Persimmon slows | Heathrow pledge | Scots GDP
Housebuilder Persimmon said the number of homes built slumped by more than 40% in the first three months of this year, as mortgage rates deterred buyers.
Persimmon built 1,136 homes in the first quarter, compared to 1,950 the same period a year earlier.
However, chief executive Dean Finch said there had been some signs of encouragement in recent weeks with visitor numbers up, cancellation levels normalising, and sales rates continuing the steady improvement evident since the start of the year.
“If sales rates continue at the levels seen year to date, we would expect full year 2023 volumes to be toward the top end of the previously indicated range of 8,000 to 9,000 completions,” he said.
The brighter outlook saw the shares close 60.50p (4.89%) higher at 1298p, dragging others in the sector such as Taylor Wimpey and Barratt Developments higher.
The FTSE 100 closed 38.49 points lower at 7,852.64.
Scotland’s GDP grows
The Scottish economy grew by 0.2% during the second month of this year, after growing by 0.7% in January (revised down from 0.9%).
In the three months to February, GDP is estimated to have grown by 0.4%, compared to the previous three month period.
Scottish Secretary Alister Jack said: “It’s encouraging to see further growth in the economy. The economic outlook is looking brighter than expected and, due to the swift action of this Government, we are set to avoid recession .
“We are focused on halving inflation, reducing debt and growing the economy.

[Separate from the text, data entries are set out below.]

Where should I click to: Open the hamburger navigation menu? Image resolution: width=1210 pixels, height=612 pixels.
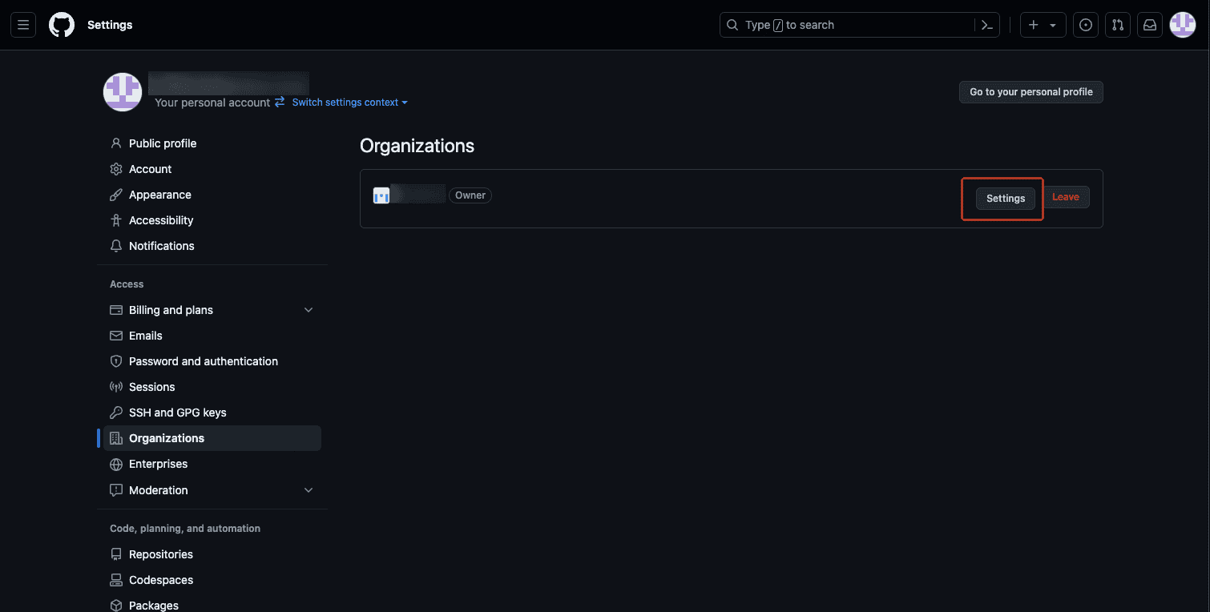point(23,25)
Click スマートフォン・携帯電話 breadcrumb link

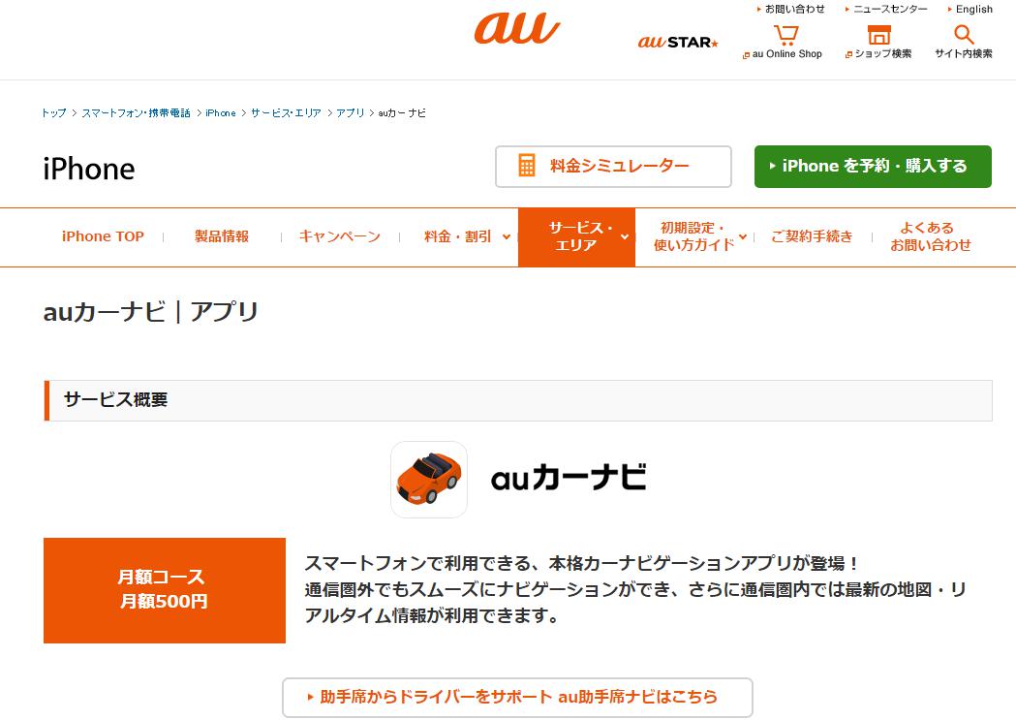click(x=136, y=112)
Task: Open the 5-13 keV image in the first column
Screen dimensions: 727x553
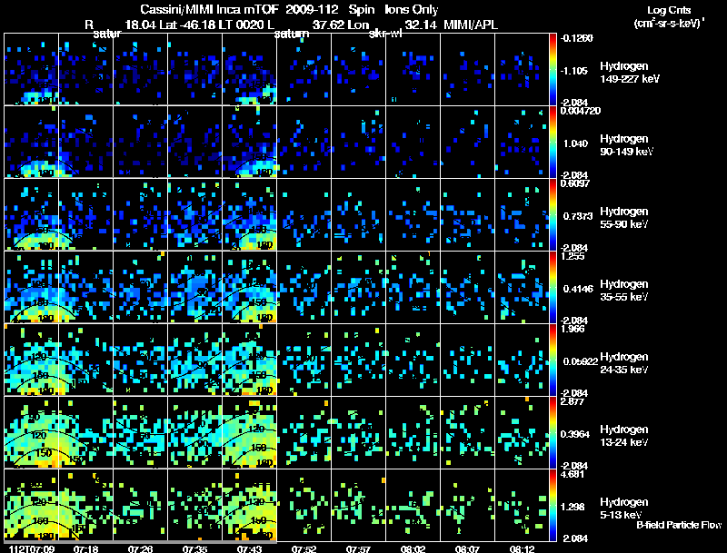Action: pyautogui.click(x=31, y=505)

That includes the UK Government investing more than £2.2bn across Scotland to create jobs and opportunities, and boost trade and investment.”
Passengers have been advised that travel arrangements will be “as normal” at Heathrow airport, despite plans for staff strikes.
Heathrow said it had put in place “robust contingency plans kept the airport running smoothly” in the face of strikes by members of Unite union.
Passenger numbers are up by 74% on last year, when Covid restrictions still impacted on the sector.
US markets dipped in response to more disappointing news around the banking sector, including First Republic Bank which said deposits continued to fall slightly, although withdrawals had stabilised this month.
Shares in Wells Fargo closed down 2.2%, while Bank of America was 3.1% lower and JPMorgan Chase down 2.2%.
The S&P 500 fell 1.6%, and the Dow Jones Industrial Average was 1% lower, marking the largest single-day declines for both indexes since 22 March.
The tech-heavy Nasdaq Composite plunged 2%, its biggest decline since 9 March, despite solid figures from Microsoft and Google owner Alphabet.
Alphabet said it would buy back $70bn (€63.8bn) in stock and posted first-quarter revenue above estimates as demand rose for cloud services and ad sales held up better than expected.
Investors cheered the buyback plan, sending shares of the Google parent about 4% higher in extended trading.
Microsoft beat Wall Street’s estimates for third-quarter revenue, driven by growth in its cloud computing and Office productivity software businesses.
Shares gained 4% in after-market trading after profits came in at $2.45 per share, beating Wall St estimates of $2.23.
In Tokyo, the Nikkei 225 stock index was down 0.7%. In China, the Shanghai Composite was up 0.1%, while the Hang Seng index in Hong Kong was up 1%.